Moulin de Loustau
A Carresse (Pyrénées Atlantiques), le Moulin de Loustau, devenu par la suite « de Lenguin »
Le moulin à eau de LOUSTAU, est appelé aussi « moulin du haut » pour le distinguer d’un autre, dit « de Carresse » ou « moulin du bas », car situé deux kilomètres en aval sur la rivière « Saleys ». Les actes d’état-civil portent le nom de LOUSTAU, ou l’oustaù, ou encore « Loustau-Péborde ». Ce moulin faisait partie à l’origine des propriétés du marquis de Monein jusqu’à ce que celui-ci le vende à Pierre LOUSTAU, administrateur des biens du château. Avant cette vente, on l’appelait aussi « Moulin dou bec d’Espe », selon A.Ichas (voir plus loin). Et aujourd’hui il est « le moulin de LENGUIN », avec un E ; mais l’orthographe ne signifie rien, car le nom a probablement été attribué bien après le départ de la famille, en souvenir du dernier occupant.
Il y avait un troisième moulin, au sud du village, sur le gave d’Oloron, dans l’île du Bidala, ce qui fait tout de même beaucoup pour un village d’environ 700 habitants.
Ce petit moulin, installé sur la rive droite du Saleys, au pied des crêtes boisées qui bornent la commune au nord, avec notamment le « Turon de Lascours », ne manque pas de charme, bien qu’un peu isolé à l’est du village. C’est une construction massive, carrée, surmontée d’un étage d’habitation, et flanquée d’un bâtiment bas ; le terrain consiste en un « jardin et pré le tout en un tenant de 3 arpents 3/4 et 11 escarts » soit environ 4,5 hectares.
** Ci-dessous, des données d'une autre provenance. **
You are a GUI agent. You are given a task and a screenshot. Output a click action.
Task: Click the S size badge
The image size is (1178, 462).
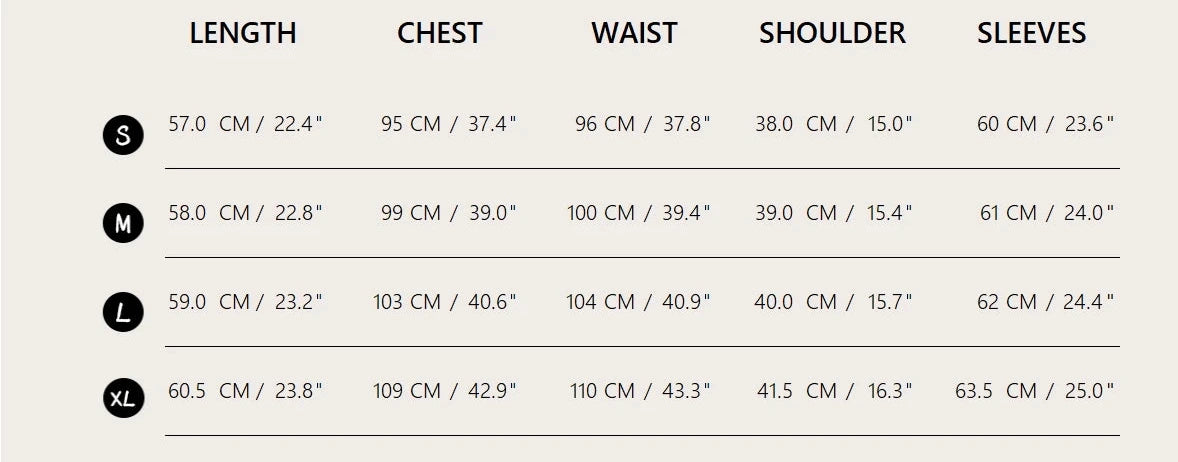point(123,135)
Détails sur le fonctionnement du Moulin de LENGUIN à Carresse
Un « engorgeat », c’est-à-dire un vaste bassin de retenue, occupait presque tout l’espace au sud, alimenté par les eaux du Saleys (3). Sur le plan assez détaillé, tiré du cadastre de Napoléon établi vers 1838, on devine une construction qui d’une part barre en grande partie la rivière, et d’autre part ferme le bassin. Le système de digues et de vannes qui en assurait le remplissage, nous échappe encore un peu, d’autant que de la rivière coule plus bas d‘un bon mètre que le niveau du bassin ; du moins tel qu’on l’imagine, puisqu’une prairie s’étant aujourd’hui à sa place. Comme toute l’installation a disparu depuis l’abandon du moulin, il y a plus d’un siècle, il est probable que le Saleys a lui aussi été débarrassé des constructions qui l’équipaient. On a vu qu’une législation pointilleuse, le droit d’eau, autorisait les meuniers à aménager des digues pour créer la force motrice nécessaire à leur moulin : en perdant ce droit, ils ont dû supprimer les seuils pour libérer la circulation des sédiments et des poissons migrateurs .
Le bassin de retenue s’appuyait au moulin au niveau du premier étage, permettant une chute d’eau de plus de 2 mètres, suffisante pour entraîner la rotation de la meule, comme on a pu s’en rendre compte lors de la visite d’octobre 2022. Le canal de fuite, encore bien visible aujourd’hui, se prolongeait vers le nord avant de rejoindre le Saleys en aval par une longue boucle. Le chemin venant de Carresse passait le Saleys sur un gué (1), un peu plus haut que le pont d’aujourd’hui (2), puis passait tout contre le moulin, sur le bassin de retenue. Le plan, issu du « cadastre de Napoléon », nous a permis de comprendre l’essentiel de cette installation ; on a pu vérifier, avec ce qu’il en reste, que le dessin est fidèle dans le moindre détail.
(feuille n°4)
La mise en œuvre est délicate : on règle la vitesse d’une meule entraînée par l’eau, en combinant l’ouverture de la vanne qui laisse l’eau arriver sur le rouet, avec la vitesse d’écoulement du grain tombant de la trémie. Des systèmes ingénieux ont été inventés pour parfaire cette combinaison : eau, meule et grain. Ainsi une fois réglée, la meule peut tourner des heures sur ce régime pour peu que l’alimentation en grain soit continue. La puissance requise est faible. Quelques kilowatts pour une paire de meules s’obtiennent avec une chute de quelques mètres et un débit de quelques centaines de litres par seconde.
L’eau force motrice
La chambre à eau est située sous la chambre des meules, là où la roue plonge dans l’eau. Elle est constituée par les deux pans de mur et l’arche enjambant la rivière ou le canal. L’eau arrive sur la roue par un système de vannes. Le plus souvent, une pelle en bois laisse passer l’eau. Soit le meunier sors pour donner ou arrêter l’eau, soit la commande est à l’intérieur et fonctionne par un système de levier afin de mettre en mouvement ou d’arrêter les meules à volonté. La coursière, le cabicon, dirige l’eau sur les augets pour une efficacité maximum.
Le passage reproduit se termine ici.